About Michael Ashburner. He is probably right about the one gene-one band hypothesis but seems to have been carried away
a bit. The case he quotes for 3 enzymes (which is probably the rudimentary gene) may occur because one polypeptide chain
is produced, containing all 3 enzymes activities, which may or may not be subsequently cleared to give two or three polypeptide
chains. This sort of thing may be rather common in eukaryotes. Also my impression is that between histone genes the "spacers"
are rather large -- as much as twice as long as the coding sequences -- and in one case, where the sequence has been done,
the "stop" signs are so frequent in the spacer, in all 6 phases, that it's highly unlikely that the spacer codes
for a protein. Enough of this sort of spacer may explain George Lefavre's results. (Incidentally he was sitting here
in my study half an hour ago!) So, I've decided that what we really want to know, after we have removed special DNAs,
like simple sequence DNA, or DNA coding to strutural RNA, such as rRNA, tRNA, 5S RNA etc., is: what fraction of the remaining
base sequence codes for protein? At least this is a question which we may soon get an educated guess for in Drosophila.

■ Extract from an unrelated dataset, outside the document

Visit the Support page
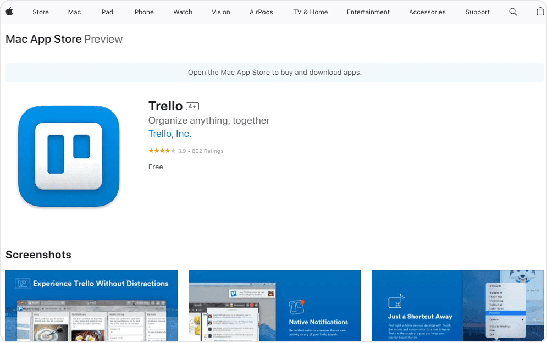This screenshot has height=343, width=547. (x=477, y=12)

Of course, what the non-coding DNA is there for is another matter, but it may pay, in the first instance, to try to find what
percentage of the total it is.
About Pardon and Richards. If DNA has about two turns per nucleosome and there are about five or six nucleosomes per turn
of a solenoid, then you will easily see that on the simplest model the turns of the DNA on the inside of the solenoid are
only 35 A or so apart, so that one expects a nucelosome to be, if anything, cylindrical or perhaps wedge-shaped, the H1 filling
in the "gap" where the sphere isn't -- if you see what I mean. However, I feel only your single crystals can
show that. Incidentally, isn't it time you put something into print about them, especially as you have a 3D Patterson.
I shouldn't delay too long. In any case I look forward to the internal memo.
As you will probably have heard from Max and Sydney, I have resigned from the MRC from 31 March 1977. I hear that there has
been some mention of it in one or two of the London papers, so the Salk is going to make a brief announcement before long.
I had delayed them until the MRC had been informed.